◆ **Exercise description**: Copy the following items exactly as they appear, keeping every line in order.

◆ **Extracted material**:
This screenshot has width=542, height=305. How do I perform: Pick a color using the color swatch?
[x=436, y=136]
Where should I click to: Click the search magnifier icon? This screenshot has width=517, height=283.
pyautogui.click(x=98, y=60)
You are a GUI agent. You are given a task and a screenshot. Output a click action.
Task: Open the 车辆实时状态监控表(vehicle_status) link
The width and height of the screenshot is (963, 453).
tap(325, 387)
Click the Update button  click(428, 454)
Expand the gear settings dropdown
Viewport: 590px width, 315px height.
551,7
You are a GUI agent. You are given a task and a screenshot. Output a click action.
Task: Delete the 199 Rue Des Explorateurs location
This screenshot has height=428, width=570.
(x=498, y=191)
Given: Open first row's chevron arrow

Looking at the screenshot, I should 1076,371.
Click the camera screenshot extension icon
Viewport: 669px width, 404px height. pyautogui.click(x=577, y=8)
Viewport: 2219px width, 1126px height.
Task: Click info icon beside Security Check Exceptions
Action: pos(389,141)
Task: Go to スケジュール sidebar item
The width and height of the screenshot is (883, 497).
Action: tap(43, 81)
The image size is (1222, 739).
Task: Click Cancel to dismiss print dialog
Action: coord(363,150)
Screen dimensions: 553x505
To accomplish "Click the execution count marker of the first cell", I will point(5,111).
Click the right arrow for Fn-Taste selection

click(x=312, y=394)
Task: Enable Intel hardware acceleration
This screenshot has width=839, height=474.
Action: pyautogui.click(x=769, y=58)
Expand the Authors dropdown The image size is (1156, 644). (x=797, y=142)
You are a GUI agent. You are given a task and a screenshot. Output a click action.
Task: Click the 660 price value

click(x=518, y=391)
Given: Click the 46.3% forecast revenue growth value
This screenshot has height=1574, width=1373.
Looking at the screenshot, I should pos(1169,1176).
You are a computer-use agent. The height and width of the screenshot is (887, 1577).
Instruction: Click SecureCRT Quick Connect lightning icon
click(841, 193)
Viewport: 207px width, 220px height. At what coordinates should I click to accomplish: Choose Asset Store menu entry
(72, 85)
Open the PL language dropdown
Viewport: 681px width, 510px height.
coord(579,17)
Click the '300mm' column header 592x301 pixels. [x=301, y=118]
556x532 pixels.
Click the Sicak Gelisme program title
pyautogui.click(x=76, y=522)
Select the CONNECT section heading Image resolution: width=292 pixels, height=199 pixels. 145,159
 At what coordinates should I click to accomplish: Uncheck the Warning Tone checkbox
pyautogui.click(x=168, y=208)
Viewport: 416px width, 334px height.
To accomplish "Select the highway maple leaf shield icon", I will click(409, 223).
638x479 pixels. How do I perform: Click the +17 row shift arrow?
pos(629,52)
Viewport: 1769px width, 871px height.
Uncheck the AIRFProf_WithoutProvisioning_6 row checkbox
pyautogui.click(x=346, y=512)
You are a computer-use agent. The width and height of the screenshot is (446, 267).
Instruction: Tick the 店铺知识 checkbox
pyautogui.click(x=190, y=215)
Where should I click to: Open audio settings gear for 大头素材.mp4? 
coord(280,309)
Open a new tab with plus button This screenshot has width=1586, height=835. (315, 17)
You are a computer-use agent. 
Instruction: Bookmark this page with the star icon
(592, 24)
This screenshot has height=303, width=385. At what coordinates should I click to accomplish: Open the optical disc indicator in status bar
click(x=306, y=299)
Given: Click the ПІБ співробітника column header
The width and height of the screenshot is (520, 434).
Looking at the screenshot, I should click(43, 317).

◆ **Result for this task**:
This screenshot has width=542, height=305. How do I perform: Pick a color using the color swatch?
[x=436, y=136]
Where should I click to: Click the search magnifier icon? This screenshot has width=517, height=283.
pyautogui.click(x=98, y=60)
You are a GUI agent. You are given a task and a screenshot. Output a click action.
Task: Open the 车辆实时状态监控表(vehicle_status) link
The width and height of the screenshot is (963, 453).
tap(325, 387)
Click the Update button  click(428, 454)
Expand the gear settings dropdown
Viewport: 590px width, 315px height.
551,7
You are a GUI agent. You are given a task and a screenshot. Output a click action.
Task: Delete the 199 Rue Des Explorateurs location
This screenshot has height=428, width=570.
(x=498, y=191)
Given: Open first row's chevron arrow

Looking at the screenshot, I should 1076,371.
Click the camera screenshot extension icon
Viewport: 669px width, 404px height. pyautogui.click(x=577, y=8)
Viewport: 2219px width, 1126px height.
Task: Click info icon beside Security Check Exceptions
Action: pos(389,141)
Task: Go to スケジュール sidebar item
The width and height of the screenshot is (883, 497).
Action: tap(43, 81)
The image size is (1222, 739).
Task: Click Cancel to dismiss print dialog
Action: coord(363,150)
Screen dimensions: 553x505
To accomplish "Click the execution count marker of the first cell", I will point(5,111).
Click the right arrow for Fn-Taste selection

click(x=312, y=394)
Task: Enable Intel hardware acceleration
This screenshot has width=839, height=474.
Action: pyautogui.click(x=769, y=58)
Expand the Authors dropdown The image size is (1156, 644). (x=797, y=142)
You are a GUI agent. You are given a task and a screenshot. Output a click action.
Task: Click the 660 price value

click(x=518, y=391)
Given: Click the 46.3% forecast revenue growth value
This screenshot has height=1574, width=1373.
Looking at the screenshot, I should pos(1169,1176).
You are a computer-use agent. The height and width of the screenshot is (887, 1577).
Instruction: Click SecureCRT Quick Connect lightning icon
click(841, 193)
Viewport: 207px width, 220px height. At what coordinates should I click to accomplish: Choose Asset Store menu entry
(72, 85)
Open the PL language dropdown
Viewport: 681px width, 510px height.
coord(579,17)
Click the '300mm' column header 592x301 pixels. [x=301, y=118]
556x532 pixels.
Click the Sicak Gelisme program title
pyautogui.click(x=76, y=522)
Select the CONNECT section heading Image resolution: width=292 pixels, height=199 pixels. 145,159
 At what coordinates should I click to accomplish: Uncheck the Warning Tone checkbox
pyautogui.click(x=168, y=208)
Viewport: 416px width, 334px height.
To accomplish "Select the highway maple leaf shield icon", I will click(409, 223).
638x479 pixels. How do I perform: Click the +17 row shift arrow?
pos(629,52)
Viewport: 1769px width, 871px height.
Uncheck the AIRFProf_WithoutProvisioning_6 row checkbox
pyautogui.click(x=346, y=512)
You are a computer-use agent. The width and height of the screenshot is (446, 267).
Instruction: Tick the 店铺知识 checkbox
pyautogui.click(x=190, y=215)
Where should I click to: Open audio settings gear for 大头素材.mp4? 
coord(280,309)
Open a new tab with plus button This screenshot has width=1586, height=835. (315, 17)
You are a computer-use agent. 
Instruction: Bookmark this page with the star icon
(592, 24)
This screenshot has height=303, width=385. At what coordinates should I click to accomplish: Open the optical disc indicator in status bar
click(x=306, y=299)
Given: Click the ПІБ співробітника column header
The width and height of the screenshot is (520, 434).
Looking at the screenshot, I should click(43, 317).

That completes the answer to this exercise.